As your research will tell you, these guys require warm humid environments. These environments require much greater care than a dry environment, and so need some initial planning and forethought.


----------



## reptileman33 (Sep 29, 2011)

The good thing is that it has been well established before I got the terarrium off the pet shop as the owner made it himself quite a few months ago and it has plenty of moss in it and loads of live plants. I dont think there is a deep water feature in it just a waterfall feature in which the pump collects the water at the bottom which then gets pumped out again (truthfully he has done it really well!! Its one of the best pet shops in manchester Stokport Pet warehouse is!!!) Im just waiting to get something to stand it on and then ill be switching it on and then keeping it running for a fe months so it keeps it maturity how it is!!!


----------



## reptilekeeper1992 (Jan 11, 2010)

Show us a pic of the terrarium, sounds interesting mate


----------



## reptileman33 (Sep 29, 2011)

I need to get it on something as its currently on the floor and ill be lending a camera hopefully of me sister tommorow (not that she knows lol, she will do tommorow he hee) so ill get a good one when the waterfall is running as, im getting a small table to put it on probably Tuesday so ill have it all running then apart from the frogs lol!!! I promise a piccy will be up Tuesday at the very latest!!! I have got a video of it on my facebook but can u put videos on here and if so how?

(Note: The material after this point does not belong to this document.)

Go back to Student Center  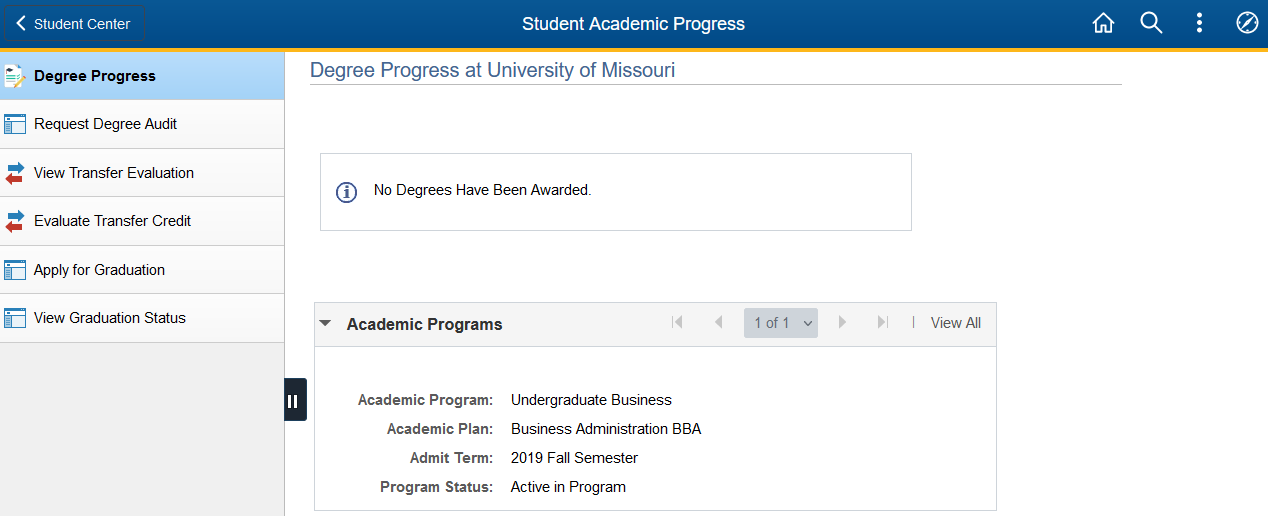[74, 24]
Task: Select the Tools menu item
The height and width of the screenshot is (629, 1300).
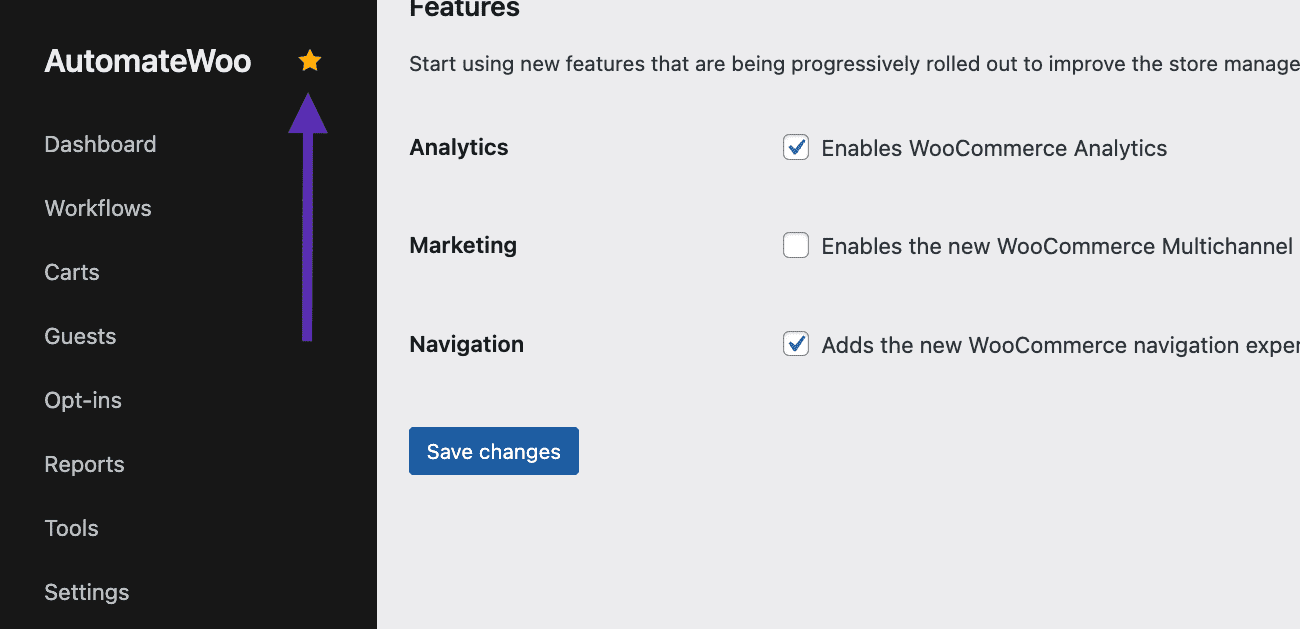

I know how to put [pictures on but not videos!!!


----------



## phelsumaman (Aug 14, 2008)

reptilekeeper1992 said:


> Show us a pic of the terrarium, sounds interesting mate



Would love to see this viv as well please?


----------



## reptileman33 (Sep 29, 2011)

2 problems, 1 its on facebook as It WAS on me phone but got deleted so is there any way of me getting it back from facebook so I can put it on here and if number 1 is possible how to I put the video of it on here????!!??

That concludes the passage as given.